Potential Benefits for Homeowners
Many are calling in states like Ohio to eliminate property taxes. Why should people in Ohio be taxed forever on a real estate transaction that occurred years ago. If you buy a pair of shoes, do you pay taxes forever? No ... property taxes should be illegal. Use other means to raise taxes like increased sales tax where people can choose to buy items or not. It promotes great freedom, greater choice by individuals.
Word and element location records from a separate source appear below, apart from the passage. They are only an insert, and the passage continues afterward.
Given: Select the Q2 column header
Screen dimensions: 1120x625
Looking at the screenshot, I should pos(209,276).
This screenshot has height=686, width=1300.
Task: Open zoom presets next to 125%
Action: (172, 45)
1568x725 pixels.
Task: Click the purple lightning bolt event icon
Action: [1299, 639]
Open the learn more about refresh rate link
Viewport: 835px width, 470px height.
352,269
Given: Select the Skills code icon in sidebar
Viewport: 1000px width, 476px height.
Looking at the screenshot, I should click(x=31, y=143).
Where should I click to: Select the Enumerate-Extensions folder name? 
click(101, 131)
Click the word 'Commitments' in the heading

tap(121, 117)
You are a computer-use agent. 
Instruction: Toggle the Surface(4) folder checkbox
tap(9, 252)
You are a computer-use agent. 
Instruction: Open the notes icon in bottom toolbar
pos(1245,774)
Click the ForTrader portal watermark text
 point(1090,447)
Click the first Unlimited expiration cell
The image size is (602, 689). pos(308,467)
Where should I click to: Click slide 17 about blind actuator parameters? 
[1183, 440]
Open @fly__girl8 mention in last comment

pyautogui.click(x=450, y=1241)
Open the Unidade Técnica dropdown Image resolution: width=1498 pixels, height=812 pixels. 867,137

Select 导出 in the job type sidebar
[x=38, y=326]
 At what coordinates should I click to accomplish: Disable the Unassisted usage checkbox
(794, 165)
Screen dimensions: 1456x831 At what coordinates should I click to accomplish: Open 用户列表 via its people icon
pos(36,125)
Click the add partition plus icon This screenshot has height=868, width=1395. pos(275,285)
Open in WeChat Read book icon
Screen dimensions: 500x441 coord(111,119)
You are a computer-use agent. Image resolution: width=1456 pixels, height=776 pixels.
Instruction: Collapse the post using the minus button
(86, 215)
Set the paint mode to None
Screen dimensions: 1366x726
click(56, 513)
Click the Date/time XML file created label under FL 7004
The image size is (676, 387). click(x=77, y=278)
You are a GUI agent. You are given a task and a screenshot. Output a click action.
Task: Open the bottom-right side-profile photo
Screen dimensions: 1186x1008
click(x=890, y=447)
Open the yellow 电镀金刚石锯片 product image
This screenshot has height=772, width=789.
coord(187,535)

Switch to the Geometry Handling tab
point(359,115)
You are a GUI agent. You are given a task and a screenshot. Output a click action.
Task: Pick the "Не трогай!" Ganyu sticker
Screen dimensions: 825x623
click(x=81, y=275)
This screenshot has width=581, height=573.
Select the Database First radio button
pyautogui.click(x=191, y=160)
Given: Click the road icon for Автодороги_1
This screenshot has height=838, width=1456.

Increase sin taxes on alcohol, sports betting, cigarette, marijuana etc. Consider, a county "education" tax, where parents of students in the community pay a little more, and seniors with no kids do not pay.
A well-crafted executive order could deliver significant relief to homeowners:
- Financial Relief: Increasing the SALT cap or introducing tax credits could save homeowners thousands of dollars annually, particularly in high-tax states or for low-income households.
- Economic Stimulus: Reducing the property tax burden would leave more disposable income for homeowners, boosting consumer spending and local economies.
- Equity for Seniors and Low-Income Households: Targeted credits could protect vulnerable populations, such as retirees or first-time buyers, from being priced out of their homes.
- Encouraging Homeownership: Lower effective tax burdens could make homeownership more accessible, supporting wealth-building for middle-class families.
Challenges and Alternatives
Despite its potential, an executive order alone cannot fully eliminate property taxes, as they are fundamentally a state and local issue. Congressional action would be needed for permanent, structural changes, such as amending the TCJA or creating new tax credit programs. Additionally, states reliant on property tax revenue might resist federal incentives that reduce their fiscal autonomy.
As an alternative, the president could work with Congress to pass bipartisan legislation, such as the SALT Deduction Fairness Act, which has been proposed in various forms to raise or eliminate the SALT cap. Pairing this with expanded homeowner credits could achieve similar goals with greater legal and political stability.
Conclusion
A presidential executive order could provide meaningful relief from property taxes by increasing the SALT deduction cap and expanding federal tax credits for homeowners. While such an order would face legal, budgetary, and political hurdles, it could deliver immediate financial benefits to millions of Americans, particularly in high-tax states or among vulnerable populations. However, for lasting reform, collaboration with Congress and state governments would be essential. By leveraging federal tax policy creatively, the president could ease the burden of property taxes, promote economic equity, and support the American dream of homeownership.
*Note: This article assumes no specific knowledge of pending executive orders or legislation as of August 20, 2025, and is based on general tax policy principles and publicly available data.